I used to self-host a WordPress site
I’ve been coding toy projects since I was 12 years old. At that time, I was fascinated by the idea of a website, where I could write something and share it with the world.
Fast forward to 2020, I decided to build my blog, with the hope of earning some money with affiliate marketing LOL. I bought several “catchy” domain names and started to build my blog with WordPress hosted on Bluehost. I even bought a pro version of Divi Theme Builder to help me with designing the UI. The problem is that I don’t have any content ideas, and the cheap hosting is, honestly, slow! Mission failed.
Three years later, the hosting plan expired. I kept only the domain with my name (luongkimlong.com) and decided to build a new blog, that should be fast, using state-of-the-art technology and most importantly, free to host.
I did my research and found out that for a personal website, the best way to make it fast and easy to host is to use a static site generator. I chose Gatsby because it’s fast, open-source and based on React, which is backed by Facebook.
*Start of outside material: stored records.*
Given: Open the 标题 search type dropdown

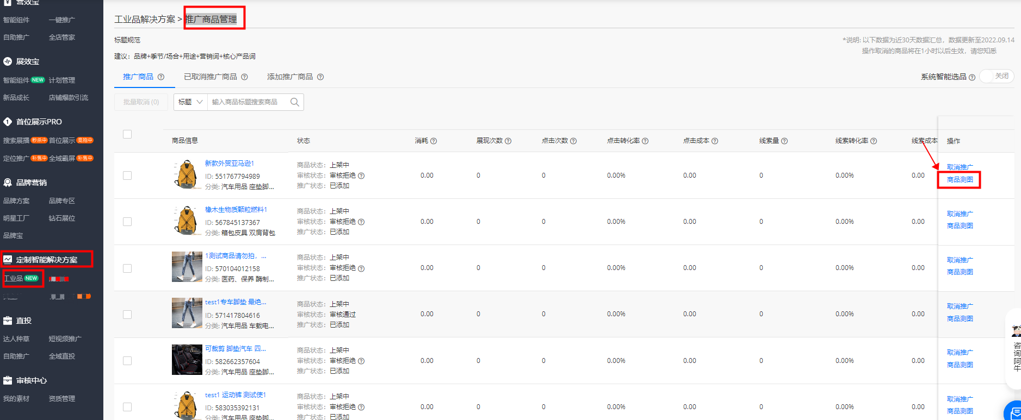Looking at the screenshot, I should pos(190,102).
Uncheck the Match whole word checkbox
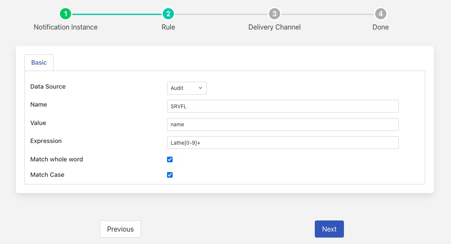This screenshot has width=451, height=244. (x=170, y=159)
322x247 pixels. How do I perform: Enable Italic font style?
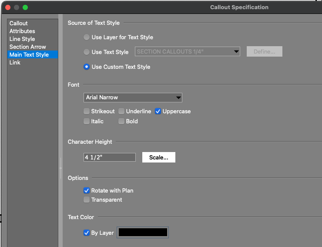(87, 122)
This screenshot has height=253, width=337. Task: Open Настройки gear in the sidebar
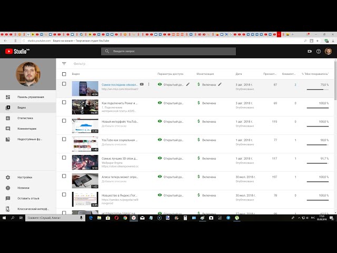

With a little help from GitHub Copilot, I built the first version of my website in a week. The writing experience is very simple. I compose something in MDX, push it to GitHub, and Netlify will automatically build and deploy the website.
I will break down my thought process and the steps I took to build this blog, as a way to remember my journey. Because one day, I might want to alter something, and my future self will thank me LOL.
My new blog requirements
Fast and responsive UI
I love to design my UI. I’m not a developer or a designer, but I enjoy playing with CSS and JS. Therefore, when I read the logic behind React’s components, I immediately knew this was the right tool for me. I want my website to be responsive and display beautifully on all devices. Gatsby provides several prebuilt plugins to help me with that.
You can see that I hand-picked the background color, font family and font size based on scientific research (but I forgot which research I read, I should cite them later). The width of the content is also exactly the width that people’s eyes can comfortably skim through. The background color is also carefully chosen to be easy on the eyes.
Beautiful maths, code and images
When I used WordPress, there were many plugins to help us with setting up the site. However, they’re either not free or not easy to use. In Gatsby, I can use MDX
to write my blog, KaTeX
to write beautiful math, and Prism
to highlight my code. I can also use gatsby-image
to optimize my images. It all works together seamlessly.
Easy to host
Gatsby is a static site generator, which means it pre-generates a bunch of HTML, CSS and JS files on the server. When you visit my website, the server can just serve the pre-generated content to you. This is very fast and cheap to host as compared to WordPress, where each time you visit, the server has to generate the content on the fly.
Technical details
I might have to rewrite this part later. Right now, I just document what I think is important to me so that I can remember what to do when I want to change something.
Gatsby
In my source code, gatsby-config.js
has all site settings.
My project is working better with yarn
. Some useful commands when developing:
yarn install # install all dependencies
yarn clean # clean the cache
yarn develop # start the development server
That’s enough to get the project running on my local server.
MDX
The content is written in MDX format, and stored in content\blog
folder.
MDX file has to have a frontmatter, which is a block of YAML at the top of the file. It contains metadata about the post, such as title, date, description, author, etc.
---
title:
date: yyyy-mm-dd
description:
author:
featured: false
draft: false
image: "../../../src/images/image.jpeg"
category:
- cat1
- cat2
tags:
- tag1
- tag2
---
Then I can write whatever I want after the front matter.
GitHub
The source code is stored on https://github.com/longkluong/luongkimlong. Useful commands I often use are:
git add .
git commit -m "commit message"
git push
The problem is that I’m not a developer and usually work alone, so I don’t commit often. I should change that habit.
Netlify
I forgot how I set up Netlify. I just remembered that I linked my GitHub repository to Netlify, and it automatically builds and deploys my website whenever I push something to GitHub.
Remarks
I’m happy with what I got right now. My blog code needs to be cleaned up a little bit. Right now the components
folder is quite messy. I also want to look into some static assets hosting options. Right now I host my images on GitHub, which is not a good practice.